Wood plays Ryan, a guy in his late 20s who, as clearly indicated by his suicide attempt at the beginning of the episode, seems to have exhausted all possible sources of motivation and happiness within his life. After botching his career as a lawyer – a profession pushed upon him by his father – his sister Kristen (Dorian Brown) found him a job working in contract administration at her hospital – a job she forcefully pushes upon him at a hospital she begrudgingly works at as an OB/GYN. Put simply: Ryan is everybody’s “bitch” – pun intended. So who better to help him “grow a pair” than his neighbor Jenna’s (Fiona Gubelmann) dog, Wilfred (Jason Gann, who co-created and starred in the same role in the original Australian version of the show)?
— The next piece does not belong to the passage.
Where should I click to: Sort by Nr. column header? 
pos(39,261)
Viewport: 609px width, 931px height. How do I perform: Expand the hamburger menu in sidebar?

In the midst of Ryan’s failed suicide attempt, Jenna drops Wilfred off at the house, saying she can’t watch him during the day because of her job. But unlike the rest of the normal world, Ryan doesn’t see a normal dog. For Ryan, Wilfred is a full-grown Australian man in a dog suit whose passions include Matt Damon movies and smoking weed out of his homemade Gatorade-bottle-bong. I mean, when put it like that, how can something like that go wrong?
And the concept surely doesn’t disappoint. Of course seeing a vulgar Australian in a dog suit humping the leg of a waitress (among other moments of similar absurdity) will always be funny; but it’s the frequent use of comedic irony with the role of dog and master perpetually in flux that truly guides us toward the underlying themes of the show (as well as provide a solid source of surprisingly clever humor).
Wilfred acts as a “spirit guide” of sorts for Ryan, a companion who has entered his life in order to free Ryan from the constraints of his everyday life. As the show clearly alludes, Ryan is no better than a domesticated pet: “Aren’t you tired of doing what everyone wants you to do?” Wilfred tells Ryan. “Maybe it’s time you quit playing ball with them, and play ball with me.” These references continue throughout the episode, reaching their most transparent toward the end of the episode when Ryan’s sister tells him to “beg” for his job at the hospital (which he likely lost after sleeping through his first day because he had been smoking weed with Wilfred).
In this sense, the show addresses a certain degree of existentialism buried within all the absurdity. Psychologists and philosophers have frequently examined the question, “what differentiates us from other animals?” And Wilfred seems to suggest that at the end of the day, we’re all animals in one sense or another. From a Freudian perspective, it’s as though Wood attempts to deal with his own domestication by personifying his own id within his neighbor’s dog. Seems like a pretty deep concept for a show that at one point features a dude dressed as a dog shitting in a boot.
With such existentialist themes buried so deep within a comedy of vulgar absurdity, the question really becomes which direction the show will choose to go from here? It’s not as though the farcical nature of the comedy doesn’t hold up and entertain on its own – there are numerous everyday-dog-activities that, when acted out by a man in a dog suit, prove thoroughly entertaining. But the show also offers such cynically satirical capabilities through its themes that if the writers were to abandon this element in favor of the former, I fear the show will far underachieve its potential. By the end of the series premiere , I got the impression that the writers are still (at least a little) unsure which direction they will go from here. “How will this end?” Ryan asks Wilfred as they sit on the porch. “I don’t know,” Wilfred says, “But aren’t you glad I’m here?” And to my slight surprise, yeah, I think I’m glad he’s here, too.